Please change "Viewport" to "Window" throughout the material below, leaving everything else as it is.

Interface element records –
◇ ◇ ◇ ◇ ◇

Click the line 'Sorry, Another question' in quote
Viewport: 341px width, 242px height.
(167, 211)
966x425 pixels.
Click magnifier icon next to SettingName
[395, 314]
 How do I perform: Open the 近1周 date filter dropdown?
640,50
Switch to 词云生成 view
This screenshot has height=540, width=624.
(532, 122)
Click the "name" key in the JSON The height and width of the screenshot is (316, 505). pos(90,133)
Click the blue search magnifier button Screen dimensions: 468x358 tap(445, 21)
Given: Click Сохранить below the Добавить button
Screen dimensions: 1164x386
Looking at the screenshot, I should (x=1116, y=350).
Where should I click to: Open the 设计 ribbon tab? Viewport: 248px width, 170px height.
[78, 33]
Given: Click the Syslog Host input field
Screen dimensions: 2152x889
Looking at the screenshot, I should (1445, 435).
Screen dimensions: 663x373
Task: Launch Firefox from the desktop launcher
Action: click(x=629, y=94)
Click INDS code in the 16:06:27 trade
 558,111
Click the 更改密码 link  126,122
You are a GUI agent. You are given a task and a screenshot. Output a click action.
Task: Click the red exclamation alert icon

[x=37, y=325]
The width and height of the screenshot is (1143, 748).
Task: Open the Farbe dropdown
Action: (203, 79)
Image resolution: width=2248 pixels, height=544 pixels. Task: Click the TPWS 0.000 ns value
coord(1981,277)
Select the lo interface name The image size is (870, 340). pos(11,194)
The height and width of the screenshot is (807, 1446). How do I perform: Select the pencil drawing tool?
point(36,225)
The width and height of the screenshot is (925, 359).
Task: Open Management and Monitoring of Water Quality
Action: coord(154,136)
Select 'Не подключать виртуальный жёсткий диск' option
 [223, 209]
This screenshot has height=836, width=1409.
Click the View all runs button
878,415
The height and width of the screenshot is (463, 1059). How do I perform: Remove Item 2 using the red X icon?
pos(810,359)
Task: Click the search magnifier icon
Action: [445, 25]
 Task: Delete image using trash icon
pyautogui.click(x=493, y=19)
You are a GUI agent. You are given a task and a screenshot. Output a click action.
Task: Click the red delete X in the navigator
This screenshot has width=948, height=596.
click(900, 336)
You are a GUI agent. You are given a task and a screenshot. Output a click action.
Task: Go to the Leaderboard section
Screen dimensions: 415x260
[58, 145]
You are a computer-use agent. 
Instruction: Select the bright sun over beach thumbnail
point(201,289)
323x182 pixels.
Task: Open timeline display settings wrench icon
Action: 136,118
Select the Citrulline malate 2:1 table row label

◇ ◇ ◇ ◇ ◇

SOLUTION TO THE PROBLEM –
Click the line 'Sorry, Another question' in quote
Window: 341px width, 242px height.
(167, 211)
966x425 pixels.
Click magnifier icon next to SettingName
[395, 314]
 How do I perform: Open the 近1周 date filter dropdown?
640,50
Switch to 词云生成 view
This screenshot has height=540, width=624.
(532, 122)
Click the "name" key in the JSON The height and width of the screenshot is (316, 505). pos(90,133)
Click the blue search magnifier button Screen dimensions: 468x358 tap(445, 21)
Given: Click Сохранить below the Добавить button
Screen dimensions: 1164x386
Looking at the screenshot, I should (x=1116, y=350).
Where should I click to: Open the 设计 ribbon tab? Window: 248px width, 170px height.
[78, 33]
Given: Click the Syslog Host input field
Screen dimensions: 2152x889
Looking at the screenshot, I should (1445, 435).
Screen dimensions: 663x373
Task: Launch Firefox from the desktop launcher
Action: click(x=629, y=94)
Click INDS code in the 16:06:27 trade
 558,111
Click the 更改密码 link  126,122
You are a GUI agent. You are given a task and a screenshot. Output a click action.
Task: Click the red exclamation alert icon

[x=37, y=325]
The width and height of the screenshot is (1143, 748).
Task: Open the Farbe dropdown
Action: (203, 79)
Image resolution: width=2248 pixels, height=544 pixels. Task: Click the TPWS 0.000 ns value
coord(1981,277)
Select the lo interface name The image size is (870, 340). pos(11,194)
The height and width of the screenshot is (807, 1446). How do I perform: Select the pencil drawing tool?
point(36,225)
The width and height of the screenshot is (925, 359).
Task: Open Management and Monitoring of Water Quality
Action: coord(154,136)
Select 'Не подключать виртуальный жёсткий диск' option
 [223, 209]
This screenshot has height=836, width=1409.
Click the View all runs button
878,415
The height and width of the screenshot is (463, 1059). How do I perform: Remove Item 2 using the red X icon?
pos(810,359)
Task: Click the search magnifier icon
Action: [445, 25]
 Task: Delete image using trash icon
pyautogui.click(x=493, y=19)
You are a GUI agent. You are given a task and a screenshot. Output a click action.
Task: Click the red delete X in the navigator
This screenshot has width=948, height=596.
click(900, 336)
You are a GUI agent. You are given a task and a screenshot. Output a click action.
Task: Go to the Leaderboard section
Screen dimensions: 415x260
[58, 145]
You are a computer-use agent. 
Instruction: Select the bright sun over beach thumbnail
point(201,289)
323x182 pixels.
Task: Open timeline display settings wrench icon
Action: 136,118
Select the Citrulline malate 2:1 table row label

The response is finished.